We have been told again and again that one of the golden rules of software engineering is the famous “Don’t Repeat Yourself“; if you find code that is repetitive you should try to abstract it, however, how does a modular architectural approach affect the DRY
principle?
Let’s imagine that you are building a new section of a modular frontend application, you have the freedom to release to production as many times as needed without needing intervention from other teams, however, you start noticing a pattern, some of the features you are building are so similar across all modules that you decide to abstract them into their own dependency.
What seems like a perfect application of the
DRY
principle quickly becomes a bottleneck.
Let me expand on that… if the code that you abstracted is rapidly changing and your main module’s functionality depends on it, you will have to ensure you deploy that code before it can be used in your module and instead of having the freedom of one deployment, now we have to deploy two different codebases to achieve a working feature.
Let’s add something else on top of it, the second team who wants to reuse the same library that you extracted have also added some “extra features” to adjust the library to their own use case and now you find yourself quickly maintaining more and more features that were not part of the original requirements.

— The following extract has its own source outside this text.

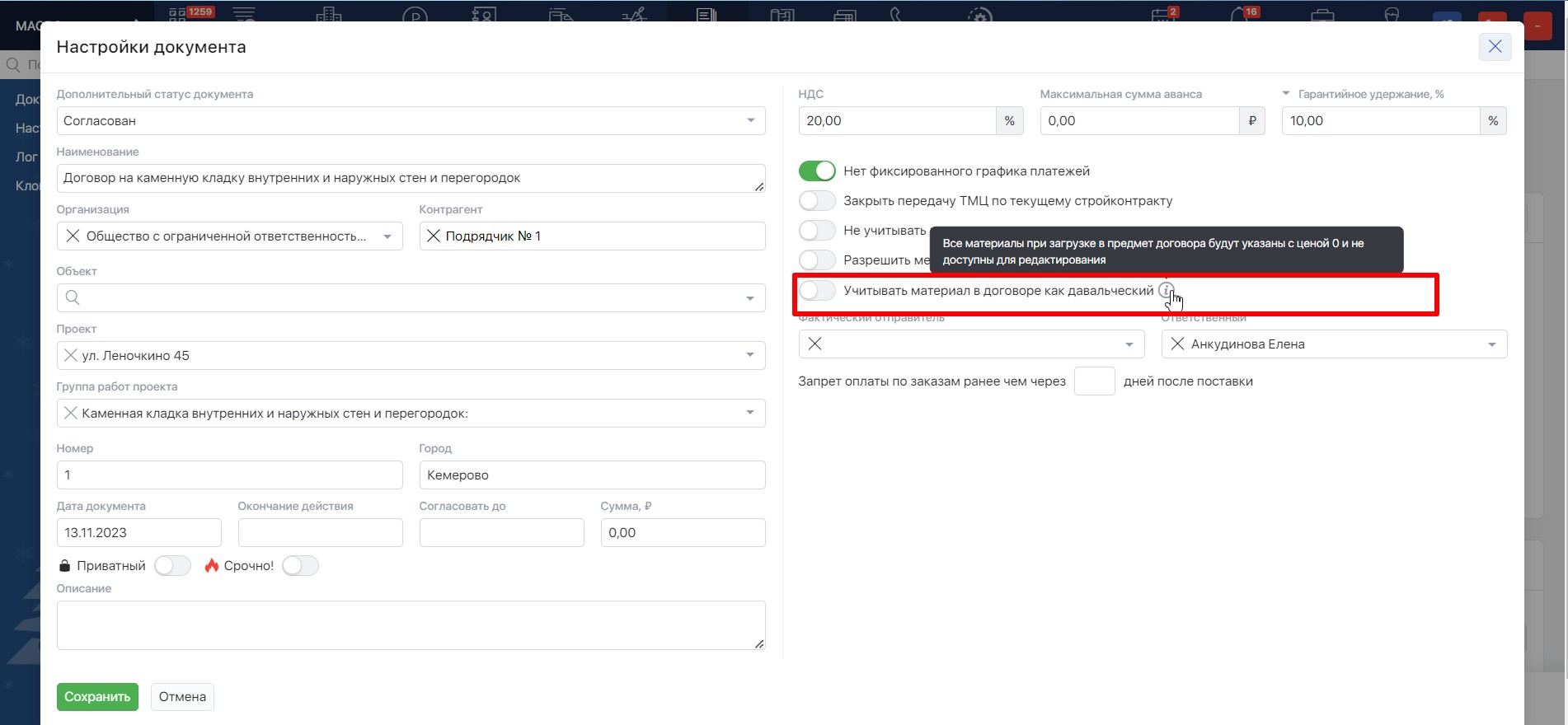
Task: Disable Нет фиксированного графика платежей switch
Action: pos(817,171)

Finally, we end up with larger codebases and more complex code to adjust for all edge cases or even worse we might end up with a smaller inferior solution because we had to settle for the minimum set of features that apply to both use cases but leaving personalised use cases behind.

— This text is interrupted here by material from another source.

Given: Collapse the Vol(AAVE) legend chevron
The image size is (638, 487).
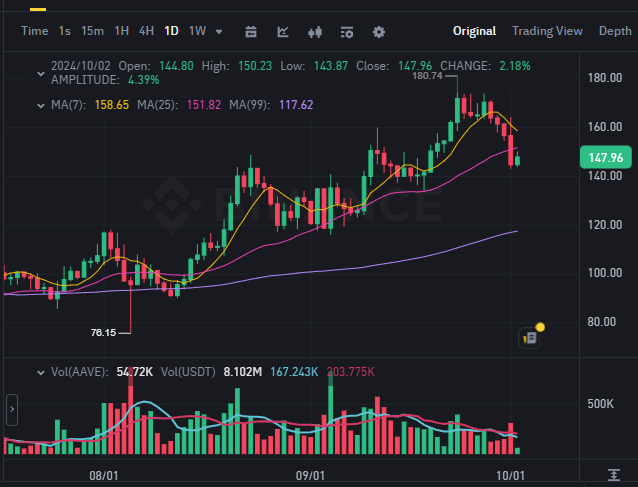Looking at the screenshot, I should coord(41,372).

Reusing is very difficult! in some cases the cost of reusing is higher than building the feature twice.
Three strikes… reuse!
Ok, so that’s if you have only 2 similar features, but what about the “Rule of three“, surely that is when you should think about an abstraction, right? well, like in most things in software development, it depends…
One of the main benefits of a modular “Micro-Frontend” architecture (and one of the most difficult to apply) is to decouple different modules to allow for independent deployments. If we start adding abstractions that break this pattern and tightly couple the different modules back together we end up back on square one and we negate this benefit resulting in a “distributed monolith”.
It’s all about the simple things
So hold on, are you saying that we must reinvent the wheel again and again?… Of course not! reuse is very useful when you try to abstract small, atomic and static things. Component libraries and design language systems are the best examples of how to reuse code effectively without breaking the freedoms of independent deployments… so don’t worry I am not suggesting that you should re-create the same button 100 times.
Reusability is a nice “side effect” not the target
Features and user experiences that are not static or atomic are very different when it comes to reusing code and not repeating yourself. It is definitely possible but harder and it might come with a cost. The recommendation is not to force the reuse and let it naturally occur, having a clear contract between the reused features and the consumers and preserving the ability to deploy independently to avoid blockers.
A great example of code reuse in a Micro-frontend application is the header and the footer; they are features that contain an entire user experience that is present in most of the pages of the website. After transitioning to independent deployments and using a vertical slice approach, each team might find themselves building and providing the same header and footer. This could lead to multiple copies that are not synchronized, affecting consistency and creating issues because there isn’t a centralised place to update or manage each copy.
The key to reusing these user experiences is to allow for horizontal slicing of the application where an individual team can deploy the header and footer independently and other teams will just consume them, with a clear contract for required communication (like showing the login or logout button depending on the user session for example).
Conclusion
Reusing features or entire user experiences is very difficult! When approached by the temptation of abstracting an entire user experience I usually ask myself the following questions:
- Is the feature something that doesn’t change very often?
- Is this feature present in more than three places? (Rule Of Three)
- Is the code made up of simple atomic things like components?
- Can the feature be owned by an independent team?
- Can I deploy the feature independently without tightly coupling it to other features?
If the answer to most of the questions above is “Yes”! then “Don’t Repeat Yourself!”
This article was inspired by the “Microfrontend Myths” webinar by Cam Jackson.